Except for “Amor Mio,” a love song in Spanish not so congruently shoehorned into a soul-funk arrangement, the collection is heavy on beats and light on melody. "De la Fiesta Mejor," maniacally driven by what seems to be an amphetamine-fuelled obsession, is a race between instruments to oblivion. Composed of one chord, its late key modulation does not carry the proceedings to a higher level, but squeezes them closer to total chaos. The title track, "Si Para Usted" doesn't strike me as one of the stand-out recordings. I wonder if the secret to the song is some lyrical content I can't, in my ignorance, comprehend. The English translation of "si, para usted" is "if for you," a meaning that to me seems equally cryptic. "Rompe Cocorico" revisits the single chord non-progression, the chord stabbed repeatedly by a clav figure, punctuated by laser beam synths. "Baila Ven Y Baila," with its shouted choruses and guttural spoken verses, is the overseas cousin to "Mongoose" by New York psychedelic band Elephant's Memory, split in the middle by an extended wah solo.
The last batch of songs on Si, Para Usted are the most musically diverse. Here the Latin rhythm conventions function as a step into another kind of music altogether. "Pocito 11," which begins with a deceptively simple cowbell tattoo, evolves rapidly into a kind of sharp, precise jazz, harmonic complexity modulated by swift changes. "El Tino" is the aural equivalent of a nocturnal adventure along the lines of Joe Jackson's "Steppin' Out." Slowly building horns and keyboard pattern pull the night down over the city--and the streetlights, the window lights, are ensconced in mystery.
"Sondeando," its rough sonic texture the result of an aged tape or bad mastering, is red meat for listeners like me--its hazy production emphasizes its exotic spark, its flutes evocative of a fantasy space that exists in Cuba and simultaneously exists all over the world, that headspace into which we all retreat to remind ourselves of the magic.
The final track, "Casina Y Epidecus," suggests a shining temple slowly revealed in a clearing after a long jungle journey, sitars and chimes in concert with the dawning dread and ecstasy, the somewhat menacing sounds overcome by the god-like voice of an omniscient narrator.
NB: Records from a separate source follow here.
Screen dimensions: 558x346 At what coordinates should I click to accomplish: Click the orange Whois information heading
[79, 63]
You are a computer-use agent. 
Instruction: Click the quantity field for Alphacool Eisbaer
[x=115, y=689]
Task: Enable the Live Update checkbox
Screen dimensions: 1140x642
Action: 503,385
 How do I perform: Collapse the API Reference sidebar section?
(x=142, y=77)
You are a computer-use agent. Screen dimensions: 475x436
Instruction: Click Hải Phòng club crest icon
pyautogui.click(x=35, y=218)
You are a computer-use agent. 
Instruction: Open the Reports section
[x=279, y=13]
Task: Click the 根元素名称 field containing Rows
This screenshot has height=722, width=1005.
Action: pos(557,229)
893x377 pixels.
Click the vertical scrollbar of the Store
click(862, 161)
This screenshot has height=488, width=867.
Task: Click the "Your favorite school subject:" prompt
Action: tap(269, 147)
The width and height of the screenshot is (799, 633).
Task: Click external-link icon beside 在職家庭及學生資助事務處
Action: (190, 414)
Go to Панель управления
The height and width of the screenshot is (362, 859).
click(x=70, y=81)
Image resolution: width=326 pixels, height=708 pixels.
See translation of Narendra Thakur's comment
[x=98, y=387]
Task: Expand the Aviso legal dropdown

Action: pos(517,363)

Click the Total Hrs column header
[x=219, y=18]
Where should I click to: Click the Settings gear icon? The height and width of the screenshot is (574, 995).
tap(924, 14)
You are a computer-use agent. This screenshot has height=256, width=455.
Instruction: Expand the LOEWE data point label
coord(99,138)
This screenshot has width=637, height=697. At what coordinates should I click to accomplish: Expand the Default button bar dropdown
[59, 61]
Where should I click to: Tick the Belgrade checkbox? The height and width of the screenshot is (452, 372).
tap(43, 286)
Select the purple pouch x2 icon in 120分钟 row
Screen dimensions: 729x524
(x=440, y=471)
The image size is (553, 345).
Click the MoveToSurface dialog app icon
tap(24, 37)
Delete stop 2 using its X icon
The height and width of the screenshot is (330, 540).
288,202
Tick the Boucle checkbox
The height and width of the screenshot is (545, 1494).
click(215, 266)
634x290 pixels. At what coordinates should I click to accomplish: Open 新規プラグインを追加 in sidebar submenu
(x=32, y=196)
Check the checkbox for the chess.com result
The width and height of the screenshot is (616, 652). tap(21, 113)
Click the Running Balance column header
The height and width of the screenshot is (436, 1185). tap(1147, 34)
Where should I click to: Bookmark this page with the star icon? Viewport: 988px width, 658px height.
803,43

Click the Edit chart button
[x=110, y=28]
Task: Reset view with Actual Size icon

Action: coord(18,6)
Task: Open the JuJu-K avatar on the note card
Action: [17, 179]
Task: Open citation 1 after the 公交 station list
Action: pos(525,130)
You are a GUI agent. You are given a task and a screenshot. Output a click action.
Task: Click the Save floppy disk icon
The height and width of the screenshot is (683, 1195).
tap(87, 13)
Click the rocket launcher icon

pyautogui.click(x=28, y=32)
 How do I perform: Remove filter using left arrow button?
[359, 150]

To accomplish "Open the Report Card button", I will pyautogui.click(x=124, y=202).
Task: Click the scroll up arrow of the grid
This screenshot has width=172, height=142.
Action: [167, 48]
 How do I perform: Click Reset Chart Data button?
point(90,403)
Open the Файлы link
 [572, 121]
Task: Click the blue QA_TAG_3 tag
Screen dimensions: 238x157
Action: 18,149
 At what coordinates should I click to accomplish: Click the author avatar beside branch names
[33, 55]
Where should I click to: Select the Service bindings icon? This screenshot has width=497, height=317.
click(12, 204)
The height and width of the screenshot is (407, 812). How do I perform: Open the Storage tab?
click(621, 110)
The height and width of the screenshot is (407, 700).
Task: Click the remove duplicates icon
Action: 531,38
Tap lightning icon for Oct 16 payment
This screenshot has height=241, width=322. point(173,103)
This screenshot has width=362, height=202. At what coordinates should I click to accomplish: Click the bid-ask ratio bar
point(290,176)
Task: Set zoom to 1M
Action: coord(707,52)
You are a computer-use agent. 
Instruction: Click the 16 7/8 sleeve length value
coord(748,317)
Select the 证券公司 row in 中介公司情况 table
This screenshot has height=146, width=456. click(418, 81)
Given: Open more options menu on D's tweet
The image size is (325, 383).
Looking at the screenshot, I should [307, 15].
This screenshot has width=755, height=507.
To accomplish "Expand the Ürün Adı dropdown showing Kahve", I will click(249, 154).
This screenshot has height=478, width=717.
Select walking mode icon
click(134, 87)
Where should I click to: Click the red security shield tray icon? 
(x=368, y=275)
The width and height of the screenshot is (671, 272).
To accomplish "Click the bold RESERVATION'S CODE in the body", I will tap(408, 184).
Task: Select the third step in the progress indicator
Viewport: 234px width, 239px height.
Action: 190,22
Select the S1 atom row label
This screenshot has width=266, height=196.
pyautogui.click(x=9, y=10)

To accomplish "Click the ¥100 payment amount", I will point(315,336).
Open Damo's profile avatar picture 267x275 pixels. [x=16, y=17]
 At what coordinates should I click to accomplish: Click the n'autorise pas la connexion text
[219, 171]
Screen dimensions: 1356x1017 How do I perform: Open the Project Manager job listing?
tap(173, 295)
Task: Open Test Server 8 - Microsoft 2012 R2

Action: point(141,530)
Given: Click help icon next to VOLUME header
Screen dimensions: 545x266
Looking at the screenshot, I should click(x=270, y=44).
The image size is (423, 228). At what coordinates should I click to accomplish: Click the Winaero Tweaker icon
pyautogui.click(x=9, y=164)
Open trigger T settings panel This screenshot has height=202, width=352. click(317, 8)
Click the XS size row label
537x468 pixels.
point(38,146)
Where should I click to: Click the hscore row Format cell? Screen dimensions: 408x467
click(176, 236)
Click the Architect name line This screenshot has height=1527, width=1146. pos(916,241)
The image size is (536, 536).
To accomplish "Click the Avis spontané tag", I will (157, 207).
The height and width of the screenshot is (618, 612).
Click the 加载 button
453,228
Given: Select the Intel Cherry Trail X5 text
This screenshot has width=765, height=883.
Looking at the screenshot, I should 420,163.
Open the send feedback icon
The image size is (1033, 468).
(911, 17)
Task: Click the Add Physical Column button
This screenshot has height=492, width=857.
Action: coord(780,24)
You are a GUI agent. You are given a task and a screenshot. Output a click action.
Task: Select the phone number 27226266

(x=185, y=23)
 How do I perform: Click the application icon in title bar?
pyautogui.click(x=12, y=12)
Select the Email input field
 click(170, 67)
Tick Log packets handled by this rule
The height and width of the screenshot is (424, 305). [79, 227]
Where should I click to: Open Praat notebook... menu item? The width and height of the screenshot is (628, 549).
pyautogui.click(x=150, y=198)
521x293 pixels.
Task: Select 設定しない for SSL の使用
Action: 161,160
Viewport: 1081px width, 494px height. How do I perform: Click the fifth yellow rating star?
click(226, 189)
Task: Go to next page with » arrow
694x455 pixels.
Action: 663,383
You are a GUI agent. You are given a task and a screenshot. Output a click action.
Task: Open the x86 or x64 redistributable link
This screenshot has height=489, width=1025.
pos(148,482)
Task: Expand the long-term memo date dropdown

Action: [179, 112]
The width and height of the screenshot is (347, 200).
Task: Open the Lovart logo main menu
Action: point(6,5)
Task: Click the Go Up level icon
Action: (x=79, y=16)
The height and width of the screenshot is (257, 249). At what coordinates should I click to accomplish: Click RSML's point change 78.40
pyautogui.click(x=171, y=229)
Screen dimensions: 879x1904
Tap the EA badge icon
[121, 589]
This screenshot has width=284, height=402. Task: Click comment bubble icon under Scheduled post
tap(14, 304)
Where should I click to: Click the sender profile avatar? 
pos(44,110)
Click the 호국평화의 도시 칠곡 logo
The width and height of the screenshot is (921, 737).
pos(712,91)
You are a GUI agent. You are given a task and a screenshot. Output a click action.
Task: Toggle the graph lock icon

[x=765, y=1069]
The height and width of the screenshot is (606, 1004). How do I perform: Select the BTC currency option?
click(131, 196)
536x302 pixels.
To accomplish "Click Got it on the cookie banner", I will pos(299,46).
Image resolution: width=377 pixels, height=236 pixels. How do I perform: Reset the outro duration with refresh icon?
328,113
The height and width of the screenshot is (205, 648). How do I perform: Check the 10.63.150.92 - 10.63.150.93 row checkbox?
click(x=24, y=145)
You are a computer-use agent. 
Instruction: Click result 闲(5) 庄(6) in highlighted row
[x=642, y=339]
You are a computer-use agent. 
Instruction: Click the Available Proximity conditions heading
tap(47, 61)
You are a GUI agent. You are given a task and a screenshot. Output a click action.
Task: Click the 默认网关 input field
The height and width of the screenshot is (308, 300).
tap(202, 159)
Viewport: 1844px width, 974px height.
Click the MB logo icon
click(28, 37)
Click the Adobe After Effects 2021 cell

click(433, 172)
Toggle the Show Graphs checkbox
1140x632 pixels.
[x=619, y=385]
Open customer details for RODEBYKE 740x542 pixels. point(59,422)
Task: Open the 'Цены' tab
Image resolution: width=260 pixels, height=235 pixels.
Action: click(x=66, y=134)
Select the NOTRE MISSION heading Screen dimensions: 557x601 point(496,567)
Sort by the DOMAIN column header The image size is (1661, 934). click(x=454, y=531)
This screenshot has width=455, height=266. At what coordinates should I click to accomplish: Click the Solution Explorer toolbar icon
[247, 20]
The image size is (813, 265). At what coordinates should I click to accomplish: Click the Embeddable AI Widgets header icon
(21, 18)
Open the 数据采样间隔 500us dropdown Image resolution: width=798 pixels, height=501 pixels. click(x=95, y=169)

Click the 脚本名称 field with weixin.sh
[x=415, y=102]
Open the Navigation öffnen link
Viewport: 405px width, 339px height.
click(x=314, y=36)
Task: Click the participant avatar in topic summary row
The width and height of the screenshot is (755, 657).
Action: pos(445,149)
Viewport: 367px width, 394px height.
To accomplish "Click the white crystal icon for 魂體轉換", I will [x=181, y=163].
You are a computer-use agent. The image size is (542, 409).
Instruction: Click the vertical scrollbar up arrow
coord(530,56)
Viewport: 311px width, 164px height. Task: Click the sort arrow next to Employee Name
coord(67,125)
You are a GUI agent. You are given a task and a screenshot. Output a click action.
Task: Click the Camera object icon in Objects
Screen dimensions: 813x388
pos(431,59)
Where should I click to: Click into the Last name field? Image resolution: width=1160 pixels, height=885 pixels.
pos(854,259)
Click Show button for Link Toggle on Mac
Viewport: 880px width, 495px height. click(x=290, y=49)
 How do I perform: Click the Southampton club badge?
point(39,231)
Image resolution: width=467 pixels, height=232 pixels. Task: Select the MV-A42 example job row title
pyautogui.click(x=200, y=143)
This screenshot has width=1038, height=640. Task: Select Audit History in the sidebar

Her secret and its meaning is lost as the album reaches its end.
Si, Para Usted is not necessarily a dance record. It doesn't rock particularly hard. It's not rich with hooks and catchy choruses. it isn't practical--it strains against expectations, it doesn't apply to a strict category of music. What makes the record so remarkable is its humanity. The musicians here, distilling their inspirations into Latin-accented funk rock, impart upon the listener the happy message that if you step out of your comfort zone and pay attention closely, you will find in the alien the universal, and that the heart of music will beat through any instrument at hand.